Страсть как раздражала она княгиню.
— Ты что же, бабьей хворобой тоскливой заболела? Уймись. Я ведь тебе такого…
Но осеклась. Рано еще дочь посвящать, надежду давать. Да и выгорит ли? Но неожиданно подумала, что бахвалистый Дир давно заслужил, чтобы ему жена рога наставила.
— Кто витязь твой? — уже более миролюбиво спросила Твердохлеба.
Дочь так и просияла.
— Пригож больно. Ликом на варяга более всего схож, но одет по-ромейски.
— Скорее всего, из наемников-варангов, что со службы царьградской возвращаются, — сразу определила княгиня. — И что же, так люб он тебе?
Бледные щечки Милонеги покрылись румянцем.
— Так ведь муж у меня… А этот… Вдруг любостай[86] лихой? От любостая бабе одни беды.
Твердохлеба повела плечом.
— Любостай? Что за нелепица? Или искры видела в ночи вокруг своего терема?
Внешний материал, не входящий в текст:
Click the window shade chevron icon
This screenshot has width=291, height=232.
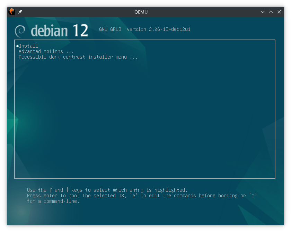[263, 11]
А вообще, сама решай. Мне что, только и думать, с кем тебе подол задирать?
Совсем испугалась Милонега от материных слов. Но, похоже, гневаться на негаданную любовь дочери та не станет. И едва княгиня отвернулась, Милонега выскользнула из ее светлицы тихонечко, как мышка.
Твердохлеба уже забыла о ней. Мерила шагами светлицу, машинально крутя перстни на холеных пальцах. Размышляла, о чем говорить с мужем станет. Знала, что скоро явится ненавидимый ею варяг.
И дождалась. Забегали слуги, застучали двери, со двора донесся зычный голос Аскольда.
Твердохлеба навстречу не поспешила. Это была ее привилегия, редкая для любой жены, — не выходить навстречу мужу. Вот и стояла она одна, нарядная, величавая, достойно сложив руки на тяжелой груди. Слышала приближающиеся шаги, скрип половиц. Вот и дверь отворилась.
— Здрава будь, Тьордлейва, жена моя.
— И ты гой еси…
Она все же поклонилась ему, склонила стан, прижав руку к груди.